Page extract >>

From: Sairaj Kodilkar <sarunkod@amd.com>
To: Alejandro Jimenez <alejandro.j.jimenez@oracle.com>,
<qemu-devel@nongnu.org>
Cc: <mst@redhat.com>, <pbonzini@redhat.com>,
<richard.henderson@linaro.org>, <philmd@linaro.org>,
<suravee.suthikulpanit@amd.com>, <vasant.hegde@amd.com>,
<marcel.apfelbaum@gmail.com>, <eduardo@habkost.net>,
<santosh.shukla@amd.com>, <aik@amd.com>
Subject: Re: [PATCH 1/2] hw/i386/amd_iommu: Fix handling device on buses != 0
Date: Fri, 10 Oct 2025 10:34:19 +0530 [thread overview]
Message-ID: <a285463b-bfc8-4a5e-a233-5a87f8b3846a@amd.com> (raw)
In-Reply-To: <3756479a-aec6-4fee-ab8e-7629f9d87960@oracle.com>
On 10/9/2025 9:47 PM, Alejandro Jimenez wrote:
Hi alejandro
Thanks for reviewing
> Hi Sairaj,
>
> Good catch. This issue makes my Linux guest unusable due to kernel
> watchdog errors. This patch fixes the problem.
> I have a few comments, but nothing that would fundamentally alter the
> current behavior. Please see below...
Yep I also faced similar issue.
>
> On 10/8/25 12:43 PM, Sairaj Kodilkar wrote:
>> The AMD IOMMU is set up at boot time and uses PCI bus numbers + devfn
>> for indexing into DTE. The problem is that before the guest started,
>> all PCI bus numbers are 0 as no PCI discovery happened yet (BIOS or/and
>> kernel will do that later) so relying on the bus number is wrong.
>> The immediate effect is emulated devices cannot do DMA when places on
>> a bus other that 0.
>>
>> Replace static array of address_space with hash table which uses
>> devfn and
>> PCIBus* for key as it is not going to change after the guest is booted.
>>
>> Co-developed-by: Alexey Kardashevskiy <aik@amd.com>
>> Signed-off-by: Alexey Kardashevskiy <aik@amd.com>
>> Signed-off-by: Sairaj Kodilkar <sarunkod@amd.com>
>> ---
>> hw/i386/amd_iommu.c | 127 ++++++++++++++++++++++++++------------------
>> hw/i386/amd_iommu.h | 2 +-
>> 2 files changed, 77 insertions(+), 52 deletions(-)

Listing >>
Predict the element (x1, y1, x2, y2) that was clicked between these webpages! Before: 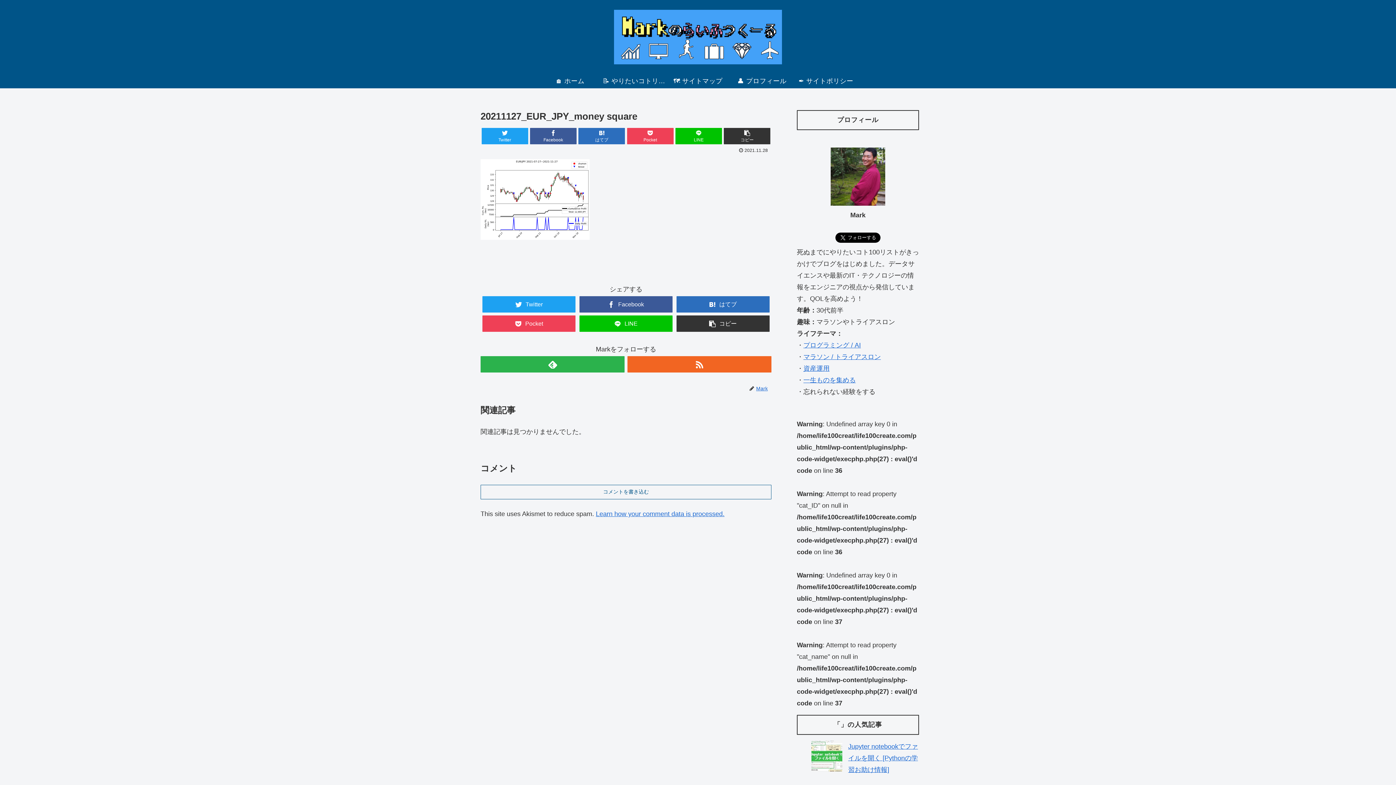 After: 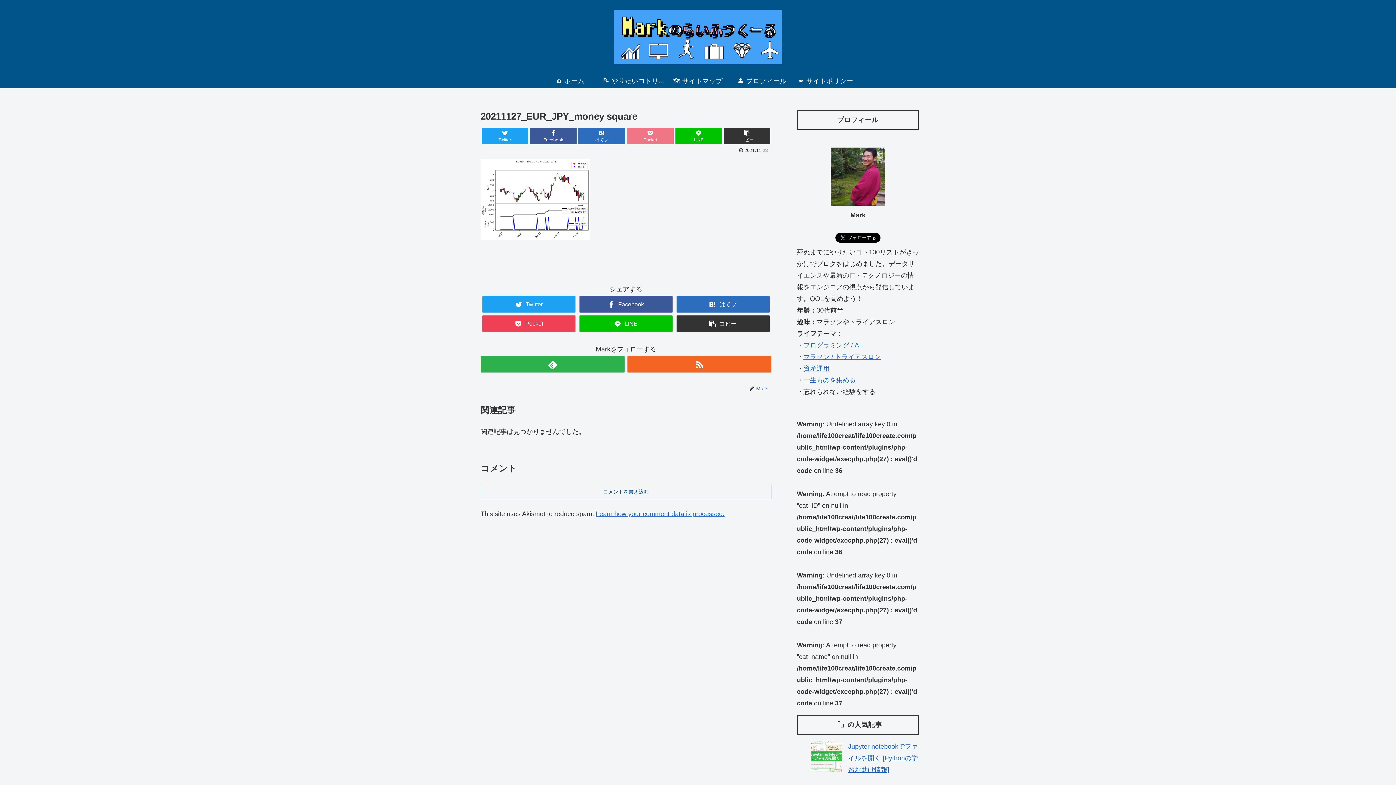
...
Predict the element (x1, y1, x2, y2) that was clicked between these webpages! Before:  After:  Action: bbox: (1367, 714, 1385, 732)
---
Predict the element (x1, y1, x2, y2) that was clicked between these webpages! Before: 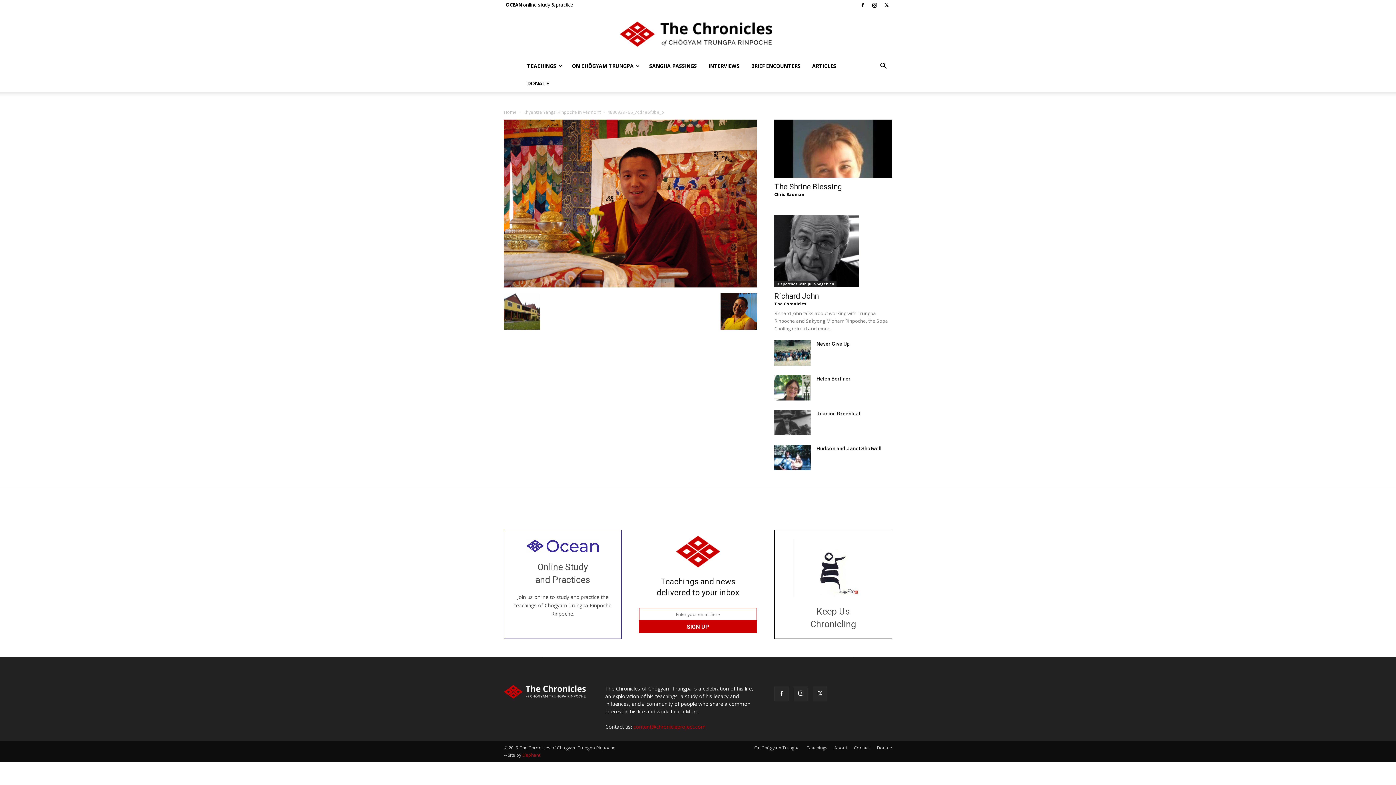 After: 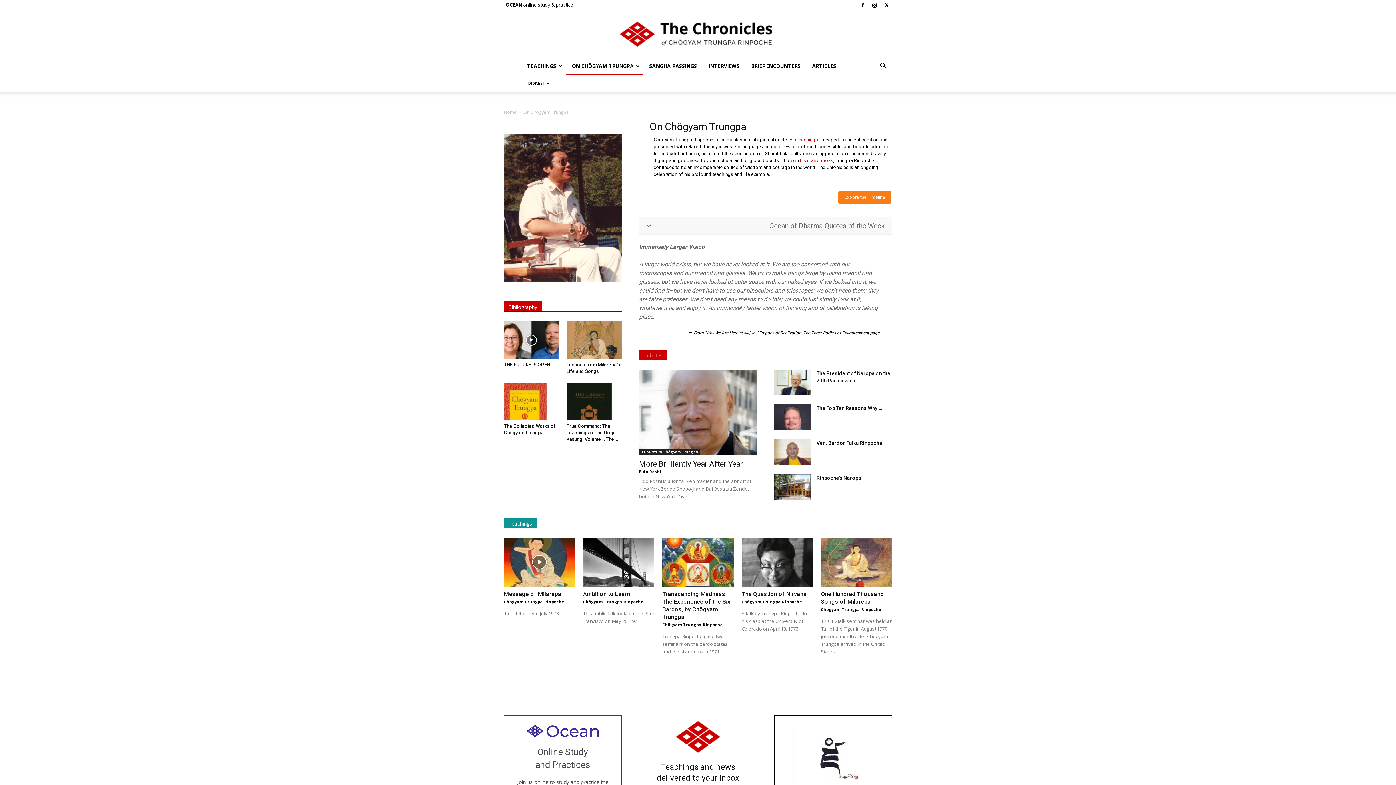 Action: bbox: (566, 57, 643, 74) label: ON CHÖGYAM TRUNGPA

Required task >> Reproduce verbatim the passage of the patch email starting at "Yep I also faced" and ending at "guest is booted.". The listing comes from a source separate from the patch email.

Final result >>
Yep I also faced similar issue.
>
> On 10/8/25 12:43 PM, Sairaj Kodilkar wrote:
>> The AMD IOMMU is set up at boot time and uses PCI bus numbers + devfn
>> for indexing into DTE. The problem is that before the guest started,
>> all PCI bus numbers are 0 as no PCI discovery happened yet (BIOS or/and
>> kernel will do that later) so relying on the bus number is wrong.
>> The immediate effect is emulated devices cannot do DMA when places on
>> a bus other that 0.
>>
>> Replace static array of address_space with hash table which uses
>> devfn and
>> PCIBus* for key as it is not going to change after the guest is booted.